▸ Aim of the task
The lines from the start of the records below through the line containing "This screenshot has width=1568, height=754." are to be copied exactly, both ends included, with nothing added.

▸ Records to use
----------

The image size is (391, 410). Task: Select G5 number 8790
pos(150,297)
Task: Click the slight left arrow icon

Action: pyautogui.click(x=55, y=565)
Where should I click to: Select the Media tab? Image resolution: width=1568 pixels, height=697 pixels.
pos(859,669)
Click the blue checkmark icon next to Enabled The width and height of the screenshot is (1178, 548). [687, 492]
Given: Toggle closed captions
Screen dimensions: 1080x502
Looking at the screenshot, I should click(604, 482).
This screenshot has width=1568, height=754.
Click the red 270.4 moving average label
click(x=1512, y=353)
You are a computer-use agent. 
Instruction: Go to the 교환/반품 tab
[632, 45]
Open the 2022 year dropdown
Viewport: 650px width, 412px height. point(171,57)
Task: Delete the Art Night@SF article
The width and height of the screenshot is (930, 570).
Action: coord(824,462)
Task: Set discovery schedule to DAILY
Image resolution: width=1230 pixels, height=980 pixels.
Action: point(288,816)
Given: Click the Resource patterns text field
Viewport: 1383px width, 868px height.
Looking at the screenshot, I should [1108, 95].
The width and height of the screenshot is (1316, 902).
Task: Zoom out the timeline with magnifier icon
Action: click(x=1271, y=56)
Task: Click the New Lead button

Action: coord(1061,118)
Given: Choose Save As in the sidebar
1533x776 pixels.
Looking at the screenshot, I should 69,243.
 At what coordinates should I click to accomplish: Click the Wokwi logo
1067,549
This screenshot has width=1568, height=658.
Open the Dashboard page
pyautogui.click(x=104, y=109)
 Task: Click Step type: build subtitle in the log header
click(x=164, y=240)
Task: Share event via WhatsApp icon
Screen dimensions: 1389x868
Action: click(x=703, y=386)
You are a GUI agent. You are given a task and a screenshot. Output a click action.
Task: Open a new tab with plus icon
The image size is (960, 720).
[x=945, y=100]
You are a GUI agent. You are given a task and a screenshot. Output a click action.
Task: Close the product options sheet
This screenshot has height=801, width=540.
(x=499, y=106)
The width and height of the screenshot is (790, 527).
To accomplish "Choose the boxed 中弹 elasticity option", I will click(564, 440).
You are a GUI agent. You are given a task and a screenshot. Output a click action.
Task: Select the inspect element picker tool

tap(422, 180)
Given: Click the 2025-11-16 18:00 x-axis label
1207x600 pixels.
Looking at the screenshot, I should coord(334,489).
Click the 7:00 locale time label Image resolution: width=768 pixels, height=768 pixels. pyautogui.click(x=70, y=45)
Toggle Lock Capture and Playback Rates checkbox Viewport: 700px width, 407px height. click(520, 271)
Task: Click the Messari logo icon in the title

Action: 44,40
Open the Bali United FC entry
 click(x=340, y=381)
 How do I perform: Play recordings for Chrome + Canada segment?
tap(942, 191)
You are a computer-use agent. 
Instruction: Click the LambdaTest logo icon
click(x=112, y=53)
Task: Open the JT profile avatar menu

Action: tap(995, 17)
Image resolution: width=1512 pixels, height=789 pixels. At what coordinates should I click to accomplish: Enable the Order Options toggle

----------

▸ Output of the exercise
The image size is (391, 410). Task: Select G5 number 8790
pos(150,297)
Task: Click the slight left arrow icon

Action: pyautogui.click(x=55, y=565)
Where should I click to: Select the Media tab? Image resolution: width=1568 pixels, height=697 pixels.
pos(859,669)
Click the blue checkmark icon next to Enabled The width and height of the screenshot is (1178, 548). [687, 492]
Given: Toggle closed captions
Screen dimensions: 1080x502
Looking at the screenshot, I should click(604, 482).
This screenshot has width=1568, height=754.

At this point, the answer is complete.